Today there are more historical and current sport statistics than the sports fan of 20 years ago could have ever imagined. The quantity of depth of statistics have also increased vastly. Websites for the individual sports leagues, for the sports media, as well as the wiki-like Sports Reference network provide up-to-date scores, standings and statistics.

Our department’s Delicious Reference page provides links to a number of these statistical websites.

The 1910 San Francisco Seals from the Reach Official American League Base Ball Guide - source: Google Books

Trivia questions:

Who had the first at bat in San Francisco Giants history - what did he do?

Who had the first hit as a San Francisco Giant?

Tuesday, June 7, 2011

The Top Twelve Most Borrowed Sports and Recreation Books of the Past Year

Here is a list of the top circulating sports and recreation books in our department since July 2010:

1) Born to Run: A Hidden Tribe, Superathletes, and the Greatest Race the World Has Never Seen by Christopher McDougall (Alfred A. Knopf, 2009).

The story of a group of super endurance runners of the Tarahumara people in Mexico. Impetus for the new barefoot running movement.

2) Hardcourt Confidential: Tales from Twenty Years in Pro Tennis Trenches by Patrick McEnroe with Peter Bodo (Hyperion, 2010).

An opinionated account by John McEnroe's brother about the past few decades in the professional tennis world.

3) Play Their Hearts Out: A Coach, His Star Recruit, and the Youth Basketball Machine by George Dohrmann (Balantine Books, 2010).

A Sports Illustrated reporter follows a group of 9 and 10 year old basketball prospects until they reach college age to expose the corrupt atmosphere pervading prep basketball.

4) Baseball for Dummies by Joe Morgan with Richard Lally (Wiley, 2005).

A primer written by a Hall of Famer and broadcaster for new fans.

5) Death to the BCS: The Definitive Case against the Bowl Championship Series by Dan Wetzel, Josh Peter, and Jeff Passan (Gotham Books, 2010).

An expose and polemic against college football’s bowl and ranking system.

6) Scorecasting: The Hidden Influences Behind How Sports are Played and Games are Won by Tobias Moskowitz and L. Jon Wertheim (Crown Pub., 2011).

Another Sports Illustrated reporter takes a “freakonomics” approach to debunk much of sport’s conventional wisdom.

7) Ball Four: My Life and Hard Times Throwing the Knuckleball in the Big Leagues (World Pub. Co., 1970).

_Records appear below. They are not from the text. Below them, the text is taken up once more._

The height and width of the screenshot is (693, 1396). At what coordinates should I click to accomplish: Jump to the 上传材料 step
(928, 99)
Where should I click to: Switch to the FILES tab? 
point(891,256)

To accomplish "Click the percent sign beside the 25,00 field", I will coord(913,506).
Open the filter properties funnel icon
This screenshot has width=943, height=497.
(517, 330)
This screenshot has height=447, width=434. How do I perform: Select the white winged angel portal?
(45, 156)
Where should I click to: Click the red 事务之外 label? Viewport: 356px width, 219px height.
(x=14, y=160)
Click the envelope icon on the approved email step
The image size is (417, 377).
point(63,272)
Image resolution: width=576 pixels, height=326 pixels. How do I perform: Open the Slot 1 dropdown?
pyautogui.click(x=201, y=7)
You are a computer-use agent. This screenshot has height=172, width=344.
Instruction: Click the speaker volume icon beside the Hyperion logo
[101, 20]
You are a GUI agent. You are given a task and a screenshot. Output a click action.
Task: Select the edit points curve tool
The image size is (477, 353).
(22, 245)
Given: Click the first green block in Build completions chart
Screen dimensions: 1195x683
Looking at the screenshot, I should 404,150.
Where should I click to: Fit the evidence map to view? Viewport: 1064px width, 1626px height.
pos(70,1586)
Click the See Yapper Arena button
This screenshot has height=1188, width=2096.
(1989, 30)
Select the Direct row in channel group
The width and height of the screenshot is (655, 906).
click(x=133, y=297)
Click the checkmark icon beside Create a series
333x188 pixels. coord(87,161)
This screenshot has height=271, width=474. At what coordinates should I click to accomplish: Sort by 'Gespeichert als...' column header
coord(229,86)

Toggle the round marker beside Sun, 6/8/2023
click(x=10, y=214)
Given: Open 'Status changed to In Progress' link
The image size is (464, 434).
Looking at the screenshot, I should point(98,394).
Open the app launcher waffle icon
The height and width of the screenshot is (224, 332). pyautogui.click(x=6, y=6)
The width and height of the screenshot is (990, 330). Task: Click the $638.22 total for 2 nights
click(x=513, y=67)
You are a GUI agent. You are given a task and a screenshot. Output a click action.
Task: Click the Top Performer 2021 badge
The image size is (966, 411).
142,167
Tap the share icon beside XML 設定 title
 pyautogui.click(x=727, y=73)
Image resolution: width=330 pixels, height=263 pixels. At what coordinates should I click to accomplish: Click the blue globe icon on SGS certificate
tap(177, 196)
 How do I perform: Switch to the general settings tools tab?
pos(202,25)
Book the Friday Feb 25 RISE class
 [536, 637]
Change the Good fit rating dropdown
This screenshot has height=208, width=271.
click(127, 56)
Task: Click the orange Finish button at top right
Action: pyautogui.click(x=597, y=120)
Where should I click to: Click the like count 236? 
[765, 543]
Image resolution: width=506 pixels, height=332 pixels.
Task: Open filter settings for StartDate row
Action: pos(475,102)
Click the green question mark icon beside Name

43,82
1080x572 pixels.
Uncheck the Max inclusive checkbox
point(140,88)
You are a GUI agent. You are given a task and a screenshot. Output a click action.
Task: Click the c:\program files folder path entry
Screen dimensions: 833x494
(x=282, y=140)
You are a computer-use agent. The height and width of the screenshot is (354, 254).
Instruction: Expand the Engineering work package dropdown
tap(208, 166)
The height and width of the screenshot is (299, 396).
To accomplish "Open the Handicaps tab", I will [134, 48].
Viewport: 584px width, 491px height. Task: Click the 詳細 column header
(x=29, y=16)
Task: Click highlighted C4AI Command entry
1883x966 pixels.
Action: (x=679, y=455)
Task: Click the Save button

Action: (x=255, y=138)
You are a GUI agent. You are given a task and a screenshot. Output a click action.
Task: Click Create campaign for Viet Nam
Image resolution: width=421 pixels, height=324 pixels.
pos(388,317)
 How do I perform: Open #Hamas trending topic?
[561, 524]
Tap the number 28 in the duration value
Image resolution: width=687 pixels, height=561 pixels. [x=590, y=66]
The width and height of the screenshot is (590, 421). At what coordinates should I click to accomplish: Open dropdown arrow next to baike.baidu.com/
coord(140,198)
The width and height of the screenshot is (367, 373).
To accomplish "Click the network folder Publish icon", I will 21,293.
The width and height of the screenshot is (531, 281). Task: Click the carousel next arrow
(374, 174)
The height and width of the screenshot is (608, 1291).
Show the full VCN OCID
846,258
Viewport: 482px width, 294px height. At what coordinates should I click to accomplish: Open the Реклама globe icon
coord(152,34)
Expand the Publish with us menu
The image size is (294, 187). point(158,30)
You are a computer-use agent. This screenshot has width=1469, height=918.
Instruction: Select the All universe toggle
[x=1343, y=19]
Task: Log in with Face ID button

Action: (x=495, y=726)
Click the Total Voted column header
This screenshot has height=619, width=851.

A well-written and entertaining memoir filled with humorous antics, written before free agency altered the game. Considered a classic of baseball literature.

8) Daniels' Running Formula by Jack Daniels (Human Kinetics, 2005).

Takes a scientific approach to the subject of training for runners.

9) Giants: What I Learned about Life from Vince Lombardi and Tom Landry by Pat Summerall and Michael Levin (John Wiley & Sons, Inc., 2010).

A retired football player and sports broadcaster finds valuable life lessons in his experiences with his NFL coaches.

10) Rise of a Dynasty: The '57 Celtics, the First Banner, and the Dawning of a New America by Bill Reynolds (New American Library, 2010).

Retells the Boston Celtics rise to a major force in the NBA with their game changing rookie center, Bill Russell.

11) Rock Climbing: Mastering Basic Skills by Craig Luebben (Mountaineers Books, 2004).

Teaches the techniques of climbing through detailed instructions and illustrations.

12) No Way Down: Life and Death on K2 by Graham Bowley (Harper, 2010).

A New York Times reporter retells the events that led to the death of 11 climbers on the world’s second highest mountain located between Pakistan and China.